鉄道総合技術研究所は、JR東日本および伊豆箱根鉄道と共同で、超電導き電システムを実際の営業線に設置し、営業運転を通じて電力供給を行う実証試験を実施したと発表した。1年以上にわたる運用の結果、安定した超電導状態で送電可能であることを確認したという。

  • 超電導による電力供給区間を走行する電車(駿豆線での長期運用)

    超電導による電力供給区間を走行する電車(駿豆線での長期運用)

超電導き電システムは、電気抵抗がほぼゼロとなる超電導ケーブルを活用し、送電ロスをきわめて小さく抑える次世代の鉄道電力供給技術。変電所の集約化や設備管理の効率化などが期待されている。

伊豆箱根鉄道駿豆線において、大仁駅構内に102mの超電導き電システムを設置し、2024年3月から営業列車への送電を継続してきた。これまでに約4万本の営業列車に電力を供給しており、季節を問わず始発から終電まで安定した電流で送電できたことを確認したほか、耐久性についても良好な結果を得たという。

JR東日本においても、中央本線に隣接する鉄道総研日野土木実験所に超電導き電システムを設置。今年3~4月にかけて中央本線下り線に接続し、都市圏鉄道として初という営業列車への大電流供給試験を実施した。その結果、複数列車が同時に加速する条件下で最大4,500アンペアの送電、回生ブレーキ時に最大2,889アンペアの回生電流が確認され、超電導ケーブル両端で電圧差がほとんど生じず安定稼働したことを確認できたという。

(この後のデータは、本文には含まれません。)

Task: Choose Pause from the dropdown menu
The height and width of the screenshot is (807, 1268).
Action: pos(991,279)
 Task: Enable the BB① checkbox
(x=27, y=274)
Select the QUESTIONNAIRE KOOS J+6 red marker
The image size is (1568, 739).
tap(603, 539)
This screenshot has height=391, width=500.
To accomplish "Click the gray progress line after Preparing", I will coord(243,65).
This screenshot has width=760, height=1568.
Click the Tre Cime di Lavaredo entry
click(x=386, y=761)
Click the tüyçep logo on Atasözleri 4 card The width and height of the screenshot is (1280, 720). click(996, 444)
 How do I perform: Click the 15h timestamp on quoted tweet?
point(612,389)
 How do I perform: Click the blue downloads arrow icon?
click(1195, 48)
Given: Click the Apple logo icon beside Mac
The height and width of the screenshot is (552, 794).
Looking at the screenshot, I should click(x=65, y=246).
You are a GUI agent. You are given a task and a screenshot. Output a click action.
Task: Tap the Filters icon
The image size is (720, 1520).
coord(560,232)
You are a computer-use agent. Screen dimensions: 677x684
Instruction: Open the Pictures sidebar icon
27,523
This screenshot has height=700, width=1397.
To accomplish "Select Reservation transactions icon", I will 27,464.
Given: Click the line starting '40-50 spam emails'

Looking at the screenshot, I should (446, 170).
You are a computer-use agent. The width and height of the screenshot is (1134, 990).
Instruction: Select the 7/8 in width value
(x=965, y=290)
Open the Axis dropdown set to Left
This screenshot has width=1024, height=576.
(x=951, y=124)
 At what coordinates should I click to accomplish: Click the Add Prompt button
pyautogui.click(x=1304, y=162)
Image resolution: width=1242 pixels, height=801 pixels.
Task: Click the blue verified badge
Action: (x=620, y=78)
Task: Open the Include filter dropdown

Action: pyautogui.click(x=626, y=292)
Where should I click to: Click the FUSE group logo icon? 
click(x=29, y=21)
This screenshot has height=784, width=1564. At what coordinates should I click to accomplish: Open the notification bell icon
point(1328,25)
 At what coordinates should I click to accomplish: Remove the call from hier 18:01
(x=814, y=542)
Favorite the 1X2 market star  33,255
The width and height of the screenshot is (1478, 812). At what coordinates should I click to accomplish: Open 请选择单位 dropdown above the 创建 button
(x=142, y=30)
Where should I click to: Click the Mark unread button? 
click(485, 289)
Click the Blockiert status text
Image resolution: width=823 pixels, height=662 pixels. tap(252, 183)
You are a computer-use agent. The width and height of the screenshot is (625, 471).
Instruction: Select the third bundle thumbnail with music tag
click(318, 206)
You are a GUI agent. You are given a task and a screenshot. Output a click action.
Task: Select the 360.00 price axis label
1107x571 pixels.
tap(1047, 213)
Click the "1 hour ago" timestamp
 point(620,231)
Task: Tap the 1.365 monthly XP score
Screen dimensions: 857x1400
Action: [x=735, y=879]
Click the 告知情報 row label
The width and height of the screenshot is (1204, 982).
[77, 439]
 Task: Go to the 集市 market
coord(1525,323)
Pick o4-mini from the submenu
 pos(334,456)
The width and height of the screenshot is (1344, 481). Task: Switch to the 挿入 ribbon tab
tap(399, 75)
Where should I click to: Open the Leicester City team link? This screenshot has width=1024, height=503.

  • 1年以上にわたり安定した稼働状況が得られたという

    1年以上にわたり安定した稼働状況が得られたという

  • 超電導による電力供給区間を走行する電車(中央本線での大電流供給)

    超電導による電力供給区間を走行する電車(中央本線での大電流供給)

  • 超電導ケーブルの両端での電圧の差はほぼ生じず、システムが安定に稼働することを確認した

    超電導ケーブルの両端での電圧の差はほぼ生じず、システムが安定に稼働することを確認した

鉄道総研はこれらの実験結果により、超電導き電システムが都市圏の高密度運行路線でも安定した電力供給をできることを実証できたと判断した。一方で、「変電所の集約による設備管理の省力化などを実現するには、さらに長距離での送電が必要になる」とし、ケーブル接続技術や冷却性能、保守管理手法、経済性の向上に向けた研究を継続する方針を示している。